Au cours de ces dix années [1945-1955], les progrès de la technique en agriculture, en sylviculture et dans le domaine des pêches ont été plus rapides et plus généralisés qu’ils ne l’avaient jamais été dans un même laps de temps. D’autre part, des changements remarquables se sont produits dans l’agriculture au point de vue social et économique. De vastes réformes agraires ont été réalisées. Dans bien des pays, la mise en valeur de l’agriculture et la politique forestière ont commencé à s’organiser de manière rationnelle. On s’efforce un peu partout de limiter les fluctuations des prix agricoles et de donner aux cultivateurs une sécurité économique qu’ils n’avaient encore jamais connue. Les découvertes de la science de la nutrition ont reçu des applications plus étendues, destinées en particulier à assurer aux mères et aux enfants le niveau minimum de nutrition. Des plans internationaux d’investissements et d’assistance technique ont été entrepris; ils visent essentiellement, dans le domaine agricole, à résoudre des problèmes qui se posaient depuis très longtemps: faible productivité, sous-alimentation et pauvreté des populations rurales dans les pays peu développés. Et ce ne sont là que quelques-uns des faits marquants de ces dix dernières années.

La révolution verte amène la plantation de variétés améliorées dans de vastes zones. L’utilisation des machines triple.

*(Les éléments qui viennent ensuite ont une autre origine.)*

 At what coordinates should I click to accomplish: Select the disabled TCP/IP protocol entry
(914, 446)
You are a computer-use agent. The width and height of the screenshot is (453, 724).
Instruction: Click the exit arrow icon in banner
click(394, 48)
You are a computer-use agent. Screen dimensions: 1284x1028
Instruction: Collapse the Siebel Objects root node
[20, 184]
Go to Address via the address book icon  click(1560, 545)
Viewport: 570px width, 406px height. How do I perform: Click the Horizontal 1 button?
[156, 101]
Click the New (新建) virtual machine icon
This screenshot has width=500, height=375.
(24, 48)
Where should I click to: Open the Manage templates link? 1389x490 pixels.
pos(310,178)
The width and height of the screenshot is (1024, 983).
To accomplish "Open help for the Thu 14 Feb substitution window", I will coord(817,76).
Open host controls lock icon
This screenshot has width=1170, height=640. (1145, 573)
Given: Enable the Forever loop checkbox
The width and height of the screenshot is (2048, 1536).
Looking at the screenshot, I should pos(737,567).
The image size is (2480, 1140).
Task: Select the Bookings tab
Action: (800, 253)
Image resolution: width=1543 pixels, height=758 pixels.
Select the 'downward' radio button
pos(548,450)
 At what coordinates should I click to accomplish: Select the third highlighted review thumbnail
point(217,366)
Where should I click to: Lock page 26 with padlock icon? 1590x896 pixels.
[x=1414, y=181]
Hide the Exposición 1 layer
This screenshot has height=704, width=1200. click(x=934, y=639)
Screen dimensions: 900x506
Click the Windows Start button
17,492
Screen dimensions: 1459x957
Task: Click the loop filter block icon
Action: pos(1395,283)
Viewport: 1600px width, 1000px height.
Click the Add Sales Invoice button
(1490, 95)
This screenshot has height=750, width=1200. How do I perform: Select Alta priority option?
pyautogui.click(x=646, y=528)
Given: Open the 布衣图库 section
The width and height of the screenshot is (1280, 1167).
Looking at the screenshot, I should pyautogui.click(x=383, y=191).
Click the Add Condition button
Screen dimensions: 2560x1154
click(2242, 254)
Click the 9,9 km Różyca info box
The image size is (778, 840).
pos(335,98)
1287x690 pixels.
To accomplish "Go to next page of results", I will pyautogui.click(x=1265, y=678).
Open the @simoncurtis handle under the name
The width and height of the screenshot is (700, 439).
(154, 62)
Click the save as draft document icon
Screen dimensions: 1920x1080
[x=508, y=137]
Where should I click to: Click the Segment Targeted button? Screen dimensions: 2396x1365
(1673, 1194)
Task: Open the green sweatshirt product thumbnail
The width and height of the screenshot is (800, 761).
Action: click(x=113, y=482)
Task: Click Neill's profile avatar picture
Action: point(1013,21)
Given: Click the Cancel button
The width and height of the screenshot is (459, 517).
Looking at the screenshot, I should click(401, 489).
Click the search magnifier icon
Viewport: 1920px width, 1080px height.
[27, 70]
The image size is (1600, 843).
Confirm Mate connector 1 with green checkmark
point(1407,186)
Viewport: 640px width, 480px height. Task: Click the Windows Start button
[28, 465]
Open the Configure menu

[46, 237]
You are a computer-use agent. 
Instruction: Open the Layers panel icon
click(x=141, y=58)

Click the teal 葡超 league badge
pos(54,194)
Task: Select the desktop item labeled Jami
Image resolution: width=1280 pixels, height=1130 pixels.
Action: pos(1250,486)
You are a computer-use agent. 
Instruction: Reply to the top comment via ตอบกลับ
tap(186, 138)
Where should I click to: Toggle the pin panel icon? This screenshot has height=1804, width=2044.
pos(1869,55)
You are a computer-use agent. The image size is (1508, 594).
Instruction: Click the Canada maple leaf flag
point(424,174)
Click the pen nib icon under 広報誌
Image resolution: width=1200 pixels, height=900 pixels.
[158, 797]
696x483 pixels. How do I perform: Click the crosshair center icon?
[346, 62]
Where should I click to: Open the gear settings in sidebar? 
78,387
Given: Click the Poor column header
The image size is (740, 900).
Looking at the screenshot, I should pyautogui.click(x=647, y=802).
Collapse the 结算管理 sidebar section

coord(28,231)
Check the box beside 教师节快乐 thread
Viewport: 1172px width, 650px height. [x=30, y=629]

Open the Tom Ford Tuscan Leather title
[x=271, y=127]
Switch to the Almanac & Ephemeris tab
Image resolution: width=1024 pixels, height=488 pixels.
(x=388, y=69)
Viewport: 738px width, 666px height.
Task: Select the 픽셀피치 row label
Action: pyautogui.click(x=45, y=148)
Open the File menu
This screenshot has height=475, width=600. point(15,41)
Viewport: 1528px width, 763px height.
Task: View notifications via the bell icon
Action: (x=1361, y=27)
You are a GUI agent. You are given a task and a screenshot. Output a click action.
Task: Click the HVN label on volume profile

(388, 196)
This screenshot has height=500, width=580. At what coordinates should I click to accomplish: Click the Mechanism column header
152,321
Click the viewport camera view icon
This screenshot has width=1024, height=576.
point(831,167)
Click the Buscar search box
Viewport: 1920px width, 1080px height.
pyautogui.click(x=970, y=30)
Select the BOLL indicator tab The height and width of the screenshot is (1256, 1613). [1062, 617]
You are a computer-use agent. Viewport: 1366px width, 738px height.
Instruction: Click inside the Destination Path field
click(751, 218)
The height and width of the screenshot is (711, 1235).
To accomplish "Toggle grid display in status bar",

Au début des années 1960, une réponse humanitaire moderne prend forme face aux crises alimentaires.

Néanmoins, les progrès accomplis étaient loin d’être homogènes, suffisants ou irréversibles. Globalement, l’expansion, certes vigoureuse, de l’agriculture était éclipsée par la croissance exponentielle du secteur industriel, principal moteur de la prospérité d’après-guerre dans les pays occidentaux. De son côté, l’Afrique subsaharienne n’avait pas réussi à tirer le meilleur parti de la Révolution verte: les capitaux disponibles dans la région étaient insuffisants; la propriété foncière avait un caractère largement informel; les intrants agricoles n’étaient que rudimentaires; enfin, l’accès au crédit et à la technologie demeurait limité. Au cours des décennies suivantes, la région allait rester au centre de l’action internationale en faveur du développement.

Toujours durant le premier quart de siècle d’existence de la FAO, l’apparition soudaine de crises d’origine naturelle ou humaine a brutalement mis au jour la fragilité des filières agricoles et l’incessante difficulté d’assurer un accès universel à la nourriture (même dans les pays qui avaient largement tiré parti de la Révolution verte).

Malgré une croissance massive, la faim persiste tandis que s’achève le premier quart de siècle de l’histoire de la FAO.

Le séisme qui frappe la ville de Bouine-Zahra, dans le nord de l’Iran, le 1er septembre 1962, cause la mort de plus de 12 000 personnes. Ce cataclysme sur le plan humain constitue également le baptême du feu pour un organisme humanitaire qui vient de naître, le Programme alimentaire mondial (PAM). Fondé dans le cadre d’une collaboration entre l’ONU et la FAO moins d’un an plus tôt, le PAM assure alors rapidement la livraison de 1 500 tonnes de blé, 270 tonnes de sucre et 27 tonnes de thé. Au cours des décennies qui suivent, le PAM devient la plus grande structure humanitaire au monde, fournissant une assistance alimentaire dans la moitié des pays du globe.

1970, IRAN

Un vieux barrage d’irrigation, fort endommagé par le tremblement de terre de 1962 en Iran, est réparé et rénové, les villageois ayant demandé une assistance financière et technique du gouvernement et de la FAO. ©FAO/J. Krosschell

Pendant la période allant de 1945 à 1970, la croissance de la production agricole se poursuit sans interruption. Pourtant, le monde apprend aussi que, s’il est essentiel d’augmenter les disponibilités alimentaires pour prévenir la famine, même des disponibilités alimentaires suffisantes ne suffisent pas, en soi, à éliminer la faim. En effet, tout au long de cette période, l’élimination de la faim, objectif rêvé, est toujours hors de portée: la quatrième des libertés préconisées par le Président Roosevelt se trouve sans cesse «au-delà les collines», au bout d’un chemin qui n’est jamais droit, qui est rarement ouvert à tous et qu’encombrent bien souvent les gravats des combats, le legs de l’injustice et le poids de l’oubli.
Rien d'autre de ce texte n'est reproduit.